Fertility Concerns May Affect Endocrine Therapy Decisions in Young Patients with Breast Cancer


A recent study found that among a substantial proportion of premenopausal women with breast cancer, endocrine therapy decisions and fertility concerns are interwoven.

Young women with breast cancer may be more likely to make endocrine therapy (ET) decisions based on their fertility concerns, highlighting a need for family planning to be addressed as a priority by care teams during cancer treatments.

This was demonstrated in a recent study published in Cancer, updating previous analyses reporting on the potential effect of fertility concerns on ET decisions among young women with hormone receptor-positive early breast cancer.

“We previously reported that at diagnosis, more than half of women enrolled in a prospective cohort of young breast cancer survivors were concerned about future fertility, and 29% stated that these concerns affected treatment decisions,” the study authors wrote.

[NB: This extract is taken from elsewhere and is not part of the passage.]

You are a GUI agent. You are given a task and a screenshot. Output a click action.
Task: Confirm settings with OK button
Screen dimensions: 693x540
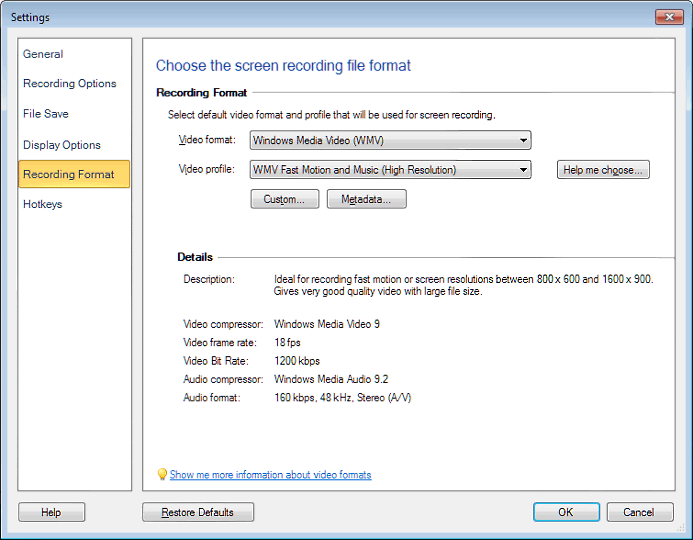coord(566,512)
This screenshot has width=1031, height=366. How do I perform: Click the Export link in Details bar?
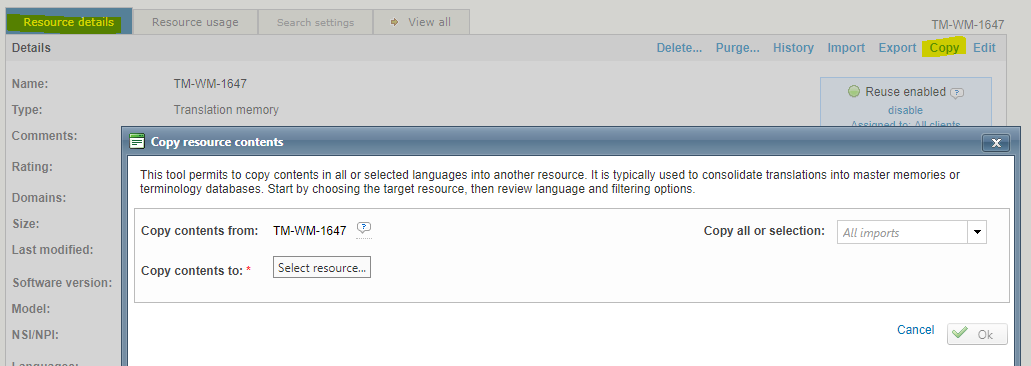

When making treatment decisions, it is common for women to be concerned about family planning due to the fact that certain cancer treatments can impair fertility, they noted. It is typically recommended that most premenopausal women undergo a minimum of five years of ET, with the potential for additional benefits if treatment is extended to 10 years.

Adherence to ET (taking the right amount of medication at the right time) is low, the authors noted. Previous studies have shown that women younger than 40 at the time of diagnosis are less likely than older women to take ET as indicated, 50% more likely to discontinue therapy and 40% more likely to be nonadherent. More than half of young women on adjuvant ET have reported nonadherent behaviors such as forgotten pills.

“There has been research showing that probably the two main reasons for that are concerns regarding fertility – you can't get pregnant while you're on these treatments – and side effects, which is something that's common to all our patients regardless of age,” said Dr. Tal Sella, medical oncologist at Dana-Farber Cancer Institute and lead study author, in an interview with CURE®. “But fertility is something that's more specific to our younger patients.”

The researchers surveyed 643 women with estrogen/progesterone receptor-positive breast cancer who were eligible for inclusion in the study. The women were enrolled from 13 different sites across the US and Canada between 2006 and 2016, were age 40 or younger and were diagnosed with stage 0 to 5 breast cancer within six months before enrollment. They collected data on tumor stage, subtype, treatment, sociodemographic information, financial comfort levels, medical/treatment history, medications, fertility concerns and ET decision-making.

One-third of the study population indicated that fertility decisions affected their ET decisions within two years of diagnosis. Younger women, non-White/non-Hispanic women, non-married women, women who had never given birth and women who had a pretreatment fertility discussion with a health care provider were more likely to indicate that fertility concerns affected their ET decisions.

Of the participants, 6% did not initiate ET within two years of diagnosis and 20% were non-persistent (did not continue treatment for the prescribed duration) and reported discontinuation for at least one time period.

Among the women with fertility concerns, 7% did not initiate ET and 33% were nonpersistent. Of the women in either of these percentage groups, 56% reported a pregnancy. Of the women who did not report a pregnancy, eight reported at least one pregnancy attempt. Among women who achieved or attempted pregnancy, 27% resumed ET.

One-third of the women who were non-persistent stopped ET at least temporarily within two years of their diagnosis (33% of the concerned group and 34% of the non-concerned group).

“These striking findings highlight the dilemma facing many young women with hormone receptor–positive breast cancer and their loved ones: whether to optimize adjuvant breast cancer treatment or fulfill near-term family planning desires,” the study authors wrote.

Although nonadherence in the general population of women with breast cancer is typically driven by factors such as side effects, perceived lack of efficacy and financial constraints, younger women are at increased risk due to fertility concerns. Women who already have children before treatment show less interest/action in fertility preservation and may be underinformed by their providers about possible strategies, which could point to why women that have one or no children reported more of an effect of fertility concern on ET decisions, the authors added.

“One of the things that this study highlights and a lot of newer research now is also showing, is that these concerns really need to be discussed in an ongoing fashion,” said Sella. “Not just around diagnosis, but also in the years afterwards. Our patients don't always come to us with these concerns, or they think that they shouldn't.”

The authors concluded that the findings should encourage continued efforts to identify strategies to support young survivors and effectively address their family planning needs.

“Doctors also aren't good enough in revisiting this subject and asking a woman if her decisions regarding family planning have changed,” said Sella. “Maybe around her diagnosis, she did not want children and was very focused on the diagnosis. But then over the years, as time goes by, and this diagnosis becomes a piece of her history, suddenly things can change and maybe interests change and people's focus changes. And so it's really important to revisit the subject of fertility and family planning over time for both sides, for patients and for providers.”